Times They Are A-Changin’… and Your Website Terms and Policies Should Too

It is a good time to review your website and its accompanying terms and conditions and privacy policies. From year to year, the legal landscape evolves with changes being driven by technological advancements, shifting business models, regulatory activity, legislative attention, and judicial rulings. As such, website operators must be aware of the changes that impact their existing policies and practices and any resulting liability risks. This alert provides a brief summary of issues and recent legal events that may affect your website and governing policies.

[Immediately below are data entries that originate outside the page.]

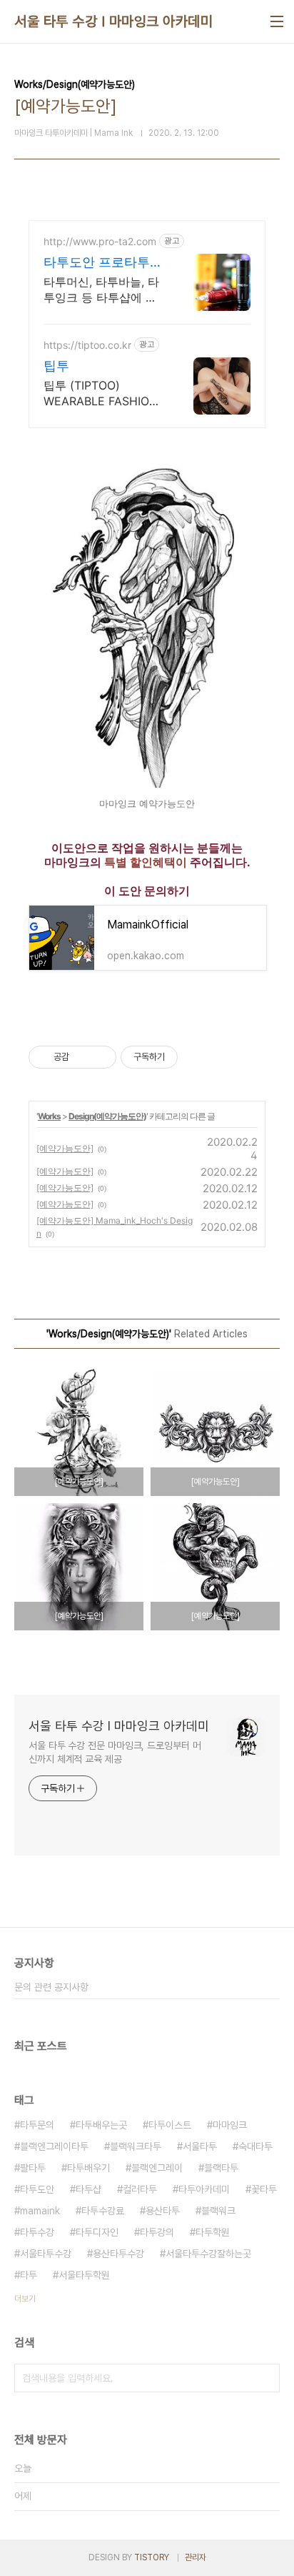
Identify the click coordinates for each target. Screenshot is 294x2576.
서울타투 (200, 2146)
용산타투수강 (118, 2253)
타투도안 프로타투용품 (103, 262)
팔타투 (33, 2168)
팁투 (56, 365)
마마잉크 (230, 2125)
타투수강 (37, 2232)
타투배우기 (88, 2168)
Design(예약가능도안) (107, 1116)
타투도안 (37, 2189)
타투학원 (213, 2232)
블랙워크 (218, 2210)
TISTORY (151, 2557)
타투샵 (88, 2189)
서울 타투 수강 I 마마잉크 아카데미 (113, 21)
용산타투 (163, 2210)
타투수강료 (102, 2210)
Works (49, 1116)
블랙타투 (221, 2168)
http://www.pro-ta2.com (100, 241)
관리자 (195, 2557)
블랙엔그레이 (157, 2168)
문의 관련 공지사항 (51, 1987)
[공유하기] (82, 1057)
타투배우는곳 (101, 2125)
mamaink (40, 2210)
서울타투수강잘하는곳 (208, 2253)
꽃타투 (264, 2189)
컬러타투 (140, 2189)
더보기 (25, 2299)
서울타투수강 (45, 2253)
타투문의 (37, 2125)
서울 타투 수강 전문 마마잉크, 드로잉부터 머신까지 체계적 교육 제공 (115, 1752)
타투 (28, 2275)
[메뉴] (277, 21)
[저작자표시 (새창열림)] (184, 1057)
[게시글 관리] (100, 1057)
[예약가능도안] (64, 1148)
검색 (265, 2378)
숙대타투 (255, 2146)
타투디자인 (97, 2232)
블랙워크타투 (135, 2146)
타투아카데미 (204, 2189)
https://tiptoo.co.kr (87, 345)
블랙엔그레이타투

  • A recent California case makes it possible for any business that conducts business online to be sued in California court for failing to provide reasonable accommodations for disabled site users. This means that websites should incorporate accessibility solutions that allow impaired or disabled users to navigate the website or mobile application.
  • New Jersey law prohibits the use of any contractual terms that (i) violate state law or any general responsibility of a seller of goods; (ii) waive any consumer rights; or (iii) include blanket savings clauses (e.g., “void where prohibited”). In addition to auditing your terms of sale, we advise that operators move all terms of sale for goods and services to a separate, standalone policy.
  • The procedure employed to effect agreement to the terms is often subject to judicial scrutiny. Best practices involve the use of a so-called “click-wrap” procedure to ensure that users are bound to the published terms, which may include scroll-through functionality or hyperlinks, checkboxes (not pre-checked), redundant affirmations, and the look, feel, and proximity of material terms and disclaimers.
  • Courts are less likely to enforce certain substantive terms such as choice of law, venue selection, and dispute resolution procedures such as mandatory arbitration. The indispensable requirements of contract formation – sufficient notice, assent, and consideration – will determine whether such terms are enforced.
  • Sites that include interactive features and allow users to upload or post content should consider potential issues such as intellectual property infringement, libel and defamation, and rights of publicity. Any site that allows for the publication of user-generated content should be aware of the Digital Millennium Copyright Act Safe Harbor requirements along with newly proposed changes to Section 230 of the Communications Decency Act.
  • It is always tempting to copy and paste terms from a third-party site. Still, operators should beware that while terms are not generally required by law, publishing false or deceptive terms, or misrepresenting your actual practices, may lead to unnecessary liability. Your terms should be specifically tailored to your practices and site users.
  • Changes to your terms and policies may not be enforced unless the user is provided legally sufficient notice and then consents to the modified terms. To this end, best practices involve the utilization of a notification process (e.g., email, splash) plus an additional click-through procedure.
  • Recent cases suggest that courts are more likely to enforce terms conveyed through plain language, presented using conspicuous text and formatting (e.g., bold, underlined) on uncluttered pages, and through pages optimized for mobile devices.
  • Organizations should review their website and/or mobile application privacy policies and practices. States are adopting new privacy laws which could require revisions to privacy policies.  In March 2021, Virginia adopted a new state privacy law.  In November 2020, California voters approved a ballot initiative, the California Privacy Rights Act (“CPRA”), which significantly revises and expands the California Consumer Privacy Act of 2018.  Organizations have until January 1, 2023, to come into compliance with both the new Virginia law and the CPRA and should consider taking steps to comply, when applicable, sooner rather than later.  A number of other states also are considering new privacy legislation, which could require changes to privacy policies and related practices.
  • Organizations should also review their website and mobile application privacy practices to ensure that they are consistent with the website’s privacy policy.  Failure of a website operator to comply with the promises made in its privacy policy could result in deceptive acts or practices claim by the Federal Trade Commission, state attorney general, or other regulators.
  • Organizations should ensure that the technical aspects of their websites and mobile applications also comply with the promises the organization sets out in its privacy policy. In January 2021, for example, the FTC brought an enforcement action against the operator of a health-related mobile application, alleging that the application developer transmitted sensitive health information to Facebook and other third parties despite privacy promises to the contrary.  According to the FTC, this happened when the developer, who was using software development kits from Facebook and various other third-party partners, transmitted application events that were coded based on health events of its users, such as pregnancy, rather than using more generic event terminology that would not have revealed health information to the third-party partners.
  • Organizations with an international focus should also consider their obligations, if any, under the privacy laws of the foreign jurisdictions where they are doing business through their websites and mobile applications.  An increasing number of international jurisdictions have data protection laws that could apply and need to be addressed in the organization’s privacy policy and related practices.  The European Union’s General Data Protection Regulation and Brazil’s Law for the General Protection of Data are two examples.  Many other countries have adopted data protection laws that may need to be considered as well if the organization is doing business or collecting personal information in those markets as well, such as Canada, Mexico, Australia, Argentina, Japan, New Zealand, Singapore, and South Africa to name a few.